__Excerpt provided__:
########################################

So now we are going to adjust our random walk model to work with diachronic processing in Sigma to better illustrate the use of templates in Sigma. First, perception function is updated. We changed the function name to perceive-location*next
. Only change in the function is that perceptions are now read into location*next
predicate (as it captures the current state):
(defun perceive-location*next (&optional correct-prob correct-mass) (unless correct-prob (setq correct-prob 1.0)) (unless correct-mass (setq correct-mass 1.0)) (let ((rand (random 1.0)) location ; Perceived location 1-cm ) (setq 1-cm (- 1 correct-mass)) (setq location 1d-grid-location) (format trace-stream "~&~&Perceive Current location: ~S~%" 1d-grid-location) ; Perceive new location with correct-prob of getting right (and otherwise on one side) (cond ((= 1d-grid-location 1) (when (>= rand correct-prob) (setq location 2)) ) ((= 1d-grid-location 7) (when (>= rand correct-prob) (setq location 6)) ) (t (when (>= rand correct-prob) (if (< (random 1.0) .5) (setq location (1- 1d-grid-location)) (setq location (1+ 1d-grid-location))) ) ) ) ; Zero out all perception for predicate location (perceive '((location*next 0))) ; Generate noisy perceptions based on correct-mass (perceive `((location*next ,correct-mass (x ,location)))) ; Correct-mass at location ; Divide incorrect mass among adjacent locations when they exist (cond ((= location 1) (perceive `((location*next ,1-cm (x 2)))) ) ((= location 7) (perceive `((location*next ,1-cm (x 6)))) ) (t (perceive `((location*next ,(/ 1-cm 2) (x ,(1- location))) (location*next ,(/ 1-cm 2) (x ,(1+ location))) ) ) ) ) ) )
Templates automatically create any additional predicates, conditionals and other structures that are needed from the predicates that have been explicitly specified. Prediction mode supports the learning of transition functions, where access to successive pairs of states is essential. A template has been defined in Sigma for probabilistic transition functions that automatically turns on prediction mode if it isn’t already on, to yield *next predicates, and creates a transition conditional for each unique closed-world state predicate that is defined (where a state predicate is a predicate that includes an argument for the state). If the Selected predicate is defined, a condition for it is also included in the conditional, to convert the transition function into an action model. So let's put this in action within our random walk example. Turning on action modeling is done via (learn '(:am))

########################################

__Data supplied__:

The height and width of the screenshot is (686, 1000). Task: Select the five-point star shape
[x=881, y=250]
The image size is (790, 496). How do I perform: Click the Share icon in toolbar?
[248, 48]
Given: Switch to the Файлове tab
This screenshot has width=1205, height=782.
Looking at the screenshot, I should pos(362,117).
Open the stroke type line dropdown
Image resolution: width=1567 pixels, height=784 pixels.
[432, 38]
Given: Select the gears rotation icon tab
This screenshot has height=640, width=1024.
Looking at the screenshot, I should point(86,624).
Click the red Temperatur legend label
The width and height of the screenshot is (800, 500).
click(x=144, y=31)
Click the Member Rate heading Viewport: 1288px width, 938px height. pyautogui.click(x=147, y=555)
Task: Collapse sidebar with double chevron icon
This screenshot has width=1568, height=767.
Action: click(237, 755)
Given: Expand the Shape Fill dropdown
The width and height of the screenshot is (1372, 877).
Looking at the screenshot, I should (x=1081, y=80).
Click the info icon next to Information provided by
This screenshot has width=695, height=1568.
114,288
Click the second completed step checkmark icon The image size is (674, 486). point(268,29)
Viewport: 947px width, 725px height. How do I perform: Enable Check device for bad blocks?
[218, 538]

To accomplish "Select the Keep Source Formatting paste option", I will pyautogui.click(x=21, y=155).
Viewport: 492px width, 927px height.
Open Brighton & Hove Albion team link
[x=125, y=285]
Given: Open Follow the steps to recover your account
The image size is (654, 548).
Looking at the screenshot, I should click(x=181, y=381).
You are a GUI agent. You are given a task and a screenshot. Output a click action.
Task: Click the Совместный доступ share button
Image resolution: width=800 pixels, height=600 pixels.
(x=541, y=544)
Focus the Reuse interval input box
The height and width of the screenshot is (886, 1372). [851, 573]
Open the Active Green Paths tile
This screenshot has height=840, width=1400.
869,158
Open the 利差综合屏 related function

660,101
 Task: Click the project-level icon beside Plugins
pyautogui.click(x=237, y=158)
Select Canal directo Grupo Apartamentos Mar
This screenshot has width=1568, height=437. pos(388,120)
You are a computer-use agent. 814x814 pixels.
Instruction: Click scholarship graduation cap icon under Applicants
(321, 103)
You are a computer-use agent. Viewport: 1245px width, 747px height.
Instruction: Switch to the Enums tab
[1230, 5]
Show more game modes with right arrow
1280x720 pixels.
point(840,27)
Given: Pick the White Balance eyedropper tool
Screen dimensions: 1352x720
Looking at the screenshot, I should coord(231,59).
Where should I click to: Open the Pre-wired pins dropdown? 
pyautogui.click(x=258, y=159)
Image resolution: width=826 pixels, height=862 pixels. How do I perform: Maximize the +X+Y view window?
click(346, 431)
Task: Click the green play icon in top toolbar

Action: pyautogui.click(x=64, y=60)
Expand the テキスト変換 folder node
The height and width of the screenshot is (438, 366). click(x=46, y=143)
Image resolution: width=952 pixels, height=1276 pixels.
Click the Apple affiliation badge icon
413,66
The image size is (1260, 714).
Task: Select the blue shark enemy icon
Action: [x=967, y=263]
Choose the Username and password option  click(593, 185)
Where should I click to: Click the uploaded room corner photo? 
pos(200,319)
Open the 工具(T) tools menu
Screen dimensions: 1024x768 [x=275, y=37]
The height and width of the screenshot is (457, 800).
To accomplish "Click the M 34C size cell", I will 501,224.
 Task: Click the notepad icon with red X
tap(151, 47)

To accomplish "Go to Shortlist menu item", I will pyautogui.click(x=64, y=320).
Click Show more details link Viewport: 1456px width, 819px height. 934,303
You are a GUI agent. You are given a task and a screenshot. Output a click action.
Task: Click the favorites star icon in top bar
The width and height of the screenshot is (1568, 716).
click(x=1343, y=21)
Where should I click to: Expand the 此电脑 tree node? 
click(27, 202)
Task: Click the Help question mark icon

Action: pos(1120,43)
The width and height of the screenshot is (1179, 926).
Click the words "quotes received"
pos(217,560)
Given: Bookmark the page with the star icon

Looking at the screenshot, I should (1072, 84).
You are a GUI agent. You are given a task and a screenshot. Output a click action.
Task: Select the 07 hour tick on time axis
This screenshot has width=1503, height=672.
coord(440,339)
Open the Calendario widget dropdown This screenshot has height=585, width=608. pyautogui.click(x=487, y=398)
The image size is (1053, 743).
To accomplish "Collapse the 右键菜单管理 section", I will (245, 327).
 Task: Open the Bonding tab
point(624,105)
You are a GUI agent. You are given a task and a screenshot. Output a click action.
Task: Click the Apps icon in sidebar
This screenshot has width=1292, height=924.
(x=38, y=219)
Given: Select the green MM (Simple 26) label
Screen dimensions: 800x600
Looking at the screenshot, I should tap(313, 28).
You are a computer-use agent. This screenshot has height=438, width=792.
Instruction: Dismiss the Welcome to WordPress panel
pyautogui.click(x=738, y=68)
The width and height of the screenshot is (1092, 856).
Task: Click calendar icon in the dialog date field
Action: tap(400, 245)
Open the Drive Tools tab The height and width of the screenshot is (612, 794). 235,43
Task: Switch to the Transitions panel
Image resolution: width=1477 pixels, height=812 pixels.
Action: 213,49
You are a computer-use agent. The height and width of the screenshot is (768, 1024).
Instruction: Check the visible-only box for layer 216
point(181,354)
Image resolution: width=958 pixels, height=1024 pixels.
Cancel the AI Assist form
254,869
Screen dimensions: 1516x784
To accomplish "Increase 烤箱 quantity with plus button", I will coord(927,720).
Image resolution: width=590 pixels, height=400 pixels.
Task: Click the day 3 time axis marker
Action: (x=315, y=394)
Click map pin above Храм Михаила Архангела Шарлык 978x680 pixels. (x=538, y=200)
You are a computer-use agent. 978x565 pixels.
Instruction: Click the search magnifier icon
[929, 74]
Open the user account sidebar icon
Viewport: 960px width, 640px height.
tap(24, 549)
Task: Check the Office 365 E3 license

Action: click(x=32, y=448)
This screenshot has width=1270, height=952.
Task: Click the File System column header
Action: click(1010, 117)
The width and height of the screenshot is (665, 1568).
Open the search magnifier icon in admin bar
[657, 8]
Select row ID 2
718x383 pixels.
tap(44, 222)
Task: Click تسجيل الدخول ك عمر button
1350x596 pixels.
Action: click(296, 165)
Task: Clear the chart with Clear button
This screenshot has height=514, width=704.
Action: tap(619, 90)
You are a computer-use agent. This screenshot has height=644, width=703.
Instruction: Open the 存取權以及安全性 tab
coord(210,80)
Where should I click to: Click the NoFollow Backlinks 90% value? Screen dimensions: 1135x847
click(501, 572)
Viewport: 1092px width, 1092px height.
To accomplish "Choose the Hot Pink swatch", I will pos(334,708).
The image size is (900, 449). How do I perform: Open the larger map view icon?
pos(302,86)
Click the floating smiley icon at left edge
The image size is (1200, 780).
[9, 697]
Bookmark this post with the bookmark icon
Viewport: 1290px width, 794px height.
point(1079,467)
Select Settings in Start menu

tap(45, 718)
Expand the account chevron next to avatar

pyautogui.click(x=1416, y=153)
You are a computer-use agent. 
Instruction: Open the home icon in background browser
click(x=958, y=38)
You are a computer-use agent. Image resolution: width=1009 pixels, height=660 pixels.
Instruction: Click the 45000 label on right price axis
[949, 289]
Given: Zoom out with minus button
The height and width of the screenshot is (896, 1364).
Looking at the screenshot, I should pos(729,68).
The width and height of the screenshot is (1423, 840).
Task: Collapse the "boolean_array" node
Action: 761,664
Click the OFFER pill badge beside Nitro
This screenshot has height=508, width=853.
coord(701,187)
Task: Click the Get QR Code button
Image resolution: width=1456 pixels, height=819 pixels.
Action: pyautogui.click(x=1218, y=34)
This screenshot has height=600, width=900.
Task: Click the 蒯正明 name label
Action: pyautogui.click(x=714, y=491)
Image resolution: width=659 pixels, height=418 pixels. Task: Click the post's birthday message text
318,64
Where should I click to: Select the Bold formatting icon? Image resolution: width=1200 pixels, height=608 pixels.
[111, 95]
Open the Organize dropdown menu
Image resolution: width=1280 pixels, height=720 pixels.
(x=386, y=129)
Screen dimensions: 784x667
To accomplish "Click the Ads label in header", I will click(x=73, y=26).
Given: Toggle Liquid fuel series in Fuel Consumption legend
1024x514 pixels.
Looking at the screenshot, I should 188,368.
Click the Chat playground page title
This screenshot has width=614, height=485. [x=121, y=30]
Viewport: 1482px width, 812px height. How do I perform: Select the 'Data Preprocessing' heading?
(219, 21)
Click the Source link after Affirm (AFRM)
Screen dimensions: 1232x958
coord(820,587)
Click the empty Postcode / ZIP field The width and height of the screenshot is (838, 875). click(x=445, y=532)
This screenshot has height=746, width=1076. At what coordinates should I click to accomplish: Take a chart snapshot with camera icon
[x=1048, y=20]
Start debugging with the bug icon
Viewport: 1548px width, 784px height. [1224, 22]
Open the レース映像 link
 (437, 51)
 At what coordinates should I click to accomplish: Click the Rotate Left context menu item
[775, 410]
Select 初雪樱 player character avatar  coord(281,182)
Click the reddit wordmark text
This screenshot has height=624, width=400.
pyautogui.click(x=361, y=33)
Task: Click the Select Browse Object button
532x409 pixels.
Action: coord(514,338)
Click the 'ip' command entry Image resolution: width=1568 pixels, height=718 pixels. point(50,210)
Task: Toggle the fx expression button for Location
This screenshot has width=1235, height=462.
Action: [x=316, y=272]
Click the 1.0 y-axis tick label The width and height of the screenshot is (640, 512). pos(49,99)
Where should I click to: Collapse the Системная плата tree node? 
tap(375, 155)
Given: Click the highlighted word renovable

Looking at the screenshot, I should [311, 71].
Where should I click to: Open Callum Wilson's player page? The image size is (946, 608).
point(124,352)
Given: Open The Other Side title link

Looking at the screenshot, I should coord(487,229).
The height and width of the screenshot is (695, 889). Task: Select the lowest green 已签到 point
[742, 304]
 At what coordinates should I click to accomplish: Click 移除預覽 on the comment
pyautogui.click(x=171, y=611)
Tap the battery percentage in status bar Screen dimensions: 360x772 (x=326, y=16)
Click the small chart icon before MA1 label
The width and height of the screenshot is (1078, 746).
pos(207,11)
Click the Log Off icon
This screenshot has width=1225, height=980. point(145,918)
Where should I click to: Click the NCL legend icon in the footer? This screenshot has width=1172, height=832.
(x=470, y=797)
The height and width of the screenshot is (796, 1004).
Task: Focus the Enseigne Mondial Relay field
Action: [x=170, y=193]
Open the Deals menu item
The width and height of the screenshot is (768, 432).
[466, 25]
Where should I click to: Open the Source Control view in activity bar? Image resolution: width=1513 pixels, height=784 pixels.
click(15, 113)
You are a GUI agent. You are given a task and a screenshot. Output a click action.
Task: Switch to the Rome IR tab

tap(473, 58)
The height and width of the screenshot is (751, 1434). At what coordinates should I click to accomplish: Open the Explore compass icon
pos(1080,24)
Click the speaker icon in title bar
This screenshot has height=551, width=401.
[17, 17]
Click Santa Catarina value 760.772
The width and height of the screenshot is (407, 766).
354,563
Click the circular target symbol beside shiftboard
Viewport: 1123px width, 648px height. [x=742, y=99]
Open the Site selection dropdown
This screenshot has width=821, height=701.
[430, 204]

########################################

__What you should do__:
Answer these about the Sigma random walk excerpt above:
1. What is the updated perception function now called?
2. In that function, when the current grid location is 1 and the perception is wrong, what location is set?
3. What call turns on action modeling?

__Result of the task__:
1. perceive-location*next
2. 2
3. (learn '(:am))